Dataset records
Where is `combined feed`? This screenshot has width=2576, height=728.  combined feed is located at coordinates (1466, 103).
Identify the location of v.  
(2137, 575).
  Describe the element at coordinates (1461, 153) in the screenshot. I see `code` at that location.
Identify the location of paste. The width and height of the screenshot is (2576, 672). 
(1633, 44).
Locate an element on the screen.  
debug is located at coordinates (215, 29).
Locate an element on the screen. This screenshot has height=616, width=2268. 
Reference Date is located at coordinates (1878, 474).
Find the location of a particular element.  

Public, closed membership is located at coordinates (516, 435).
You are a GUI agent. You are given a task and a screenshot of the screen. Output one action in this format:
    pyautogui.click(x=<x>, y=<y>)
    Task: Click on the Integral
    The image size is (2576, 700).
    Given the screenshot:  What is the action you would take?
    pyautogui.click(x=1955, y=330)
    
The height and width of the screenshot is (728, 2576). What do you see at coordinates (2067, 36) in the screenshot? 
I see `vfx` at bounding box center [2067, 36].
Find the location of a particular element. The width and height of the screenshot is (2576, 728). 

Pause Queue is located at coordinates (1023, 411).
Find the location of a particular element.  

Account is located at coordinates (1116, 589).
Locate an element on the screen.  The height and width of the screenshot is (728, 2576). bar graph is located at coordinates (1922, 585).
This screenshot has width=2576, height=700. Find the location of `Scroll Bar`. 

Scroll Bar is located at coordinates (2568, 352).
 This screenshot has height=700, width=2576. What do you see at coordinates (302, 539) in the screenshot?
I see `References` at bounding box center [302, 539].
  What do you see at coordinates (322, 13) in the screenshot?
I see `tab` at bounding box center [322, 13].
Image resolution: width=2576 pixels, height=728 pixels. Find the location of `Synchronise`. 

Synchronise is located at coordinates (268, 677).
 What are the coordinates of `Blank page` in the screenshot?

What you will do. Can you repeat the records word for word, from the line containing "This screenshot has width=2576, height=700." through the line containing "center [322, 13].", with both of those lines included?

Exercise solution.
This screenshot has width=2576, height=700. Find the location of `Scroll Bar`. 

Scroll Bar is located at coordinates (2568, 352).
 This screenshot has height=700, width=2576. What do you see at coordinates (302, 539) in the screenshot?
I see `References` at bounding box center [302, 539].
  What do you see at coordinates (322, 13) in the screenshot?
I see `tab` at bounding box center [322, 13].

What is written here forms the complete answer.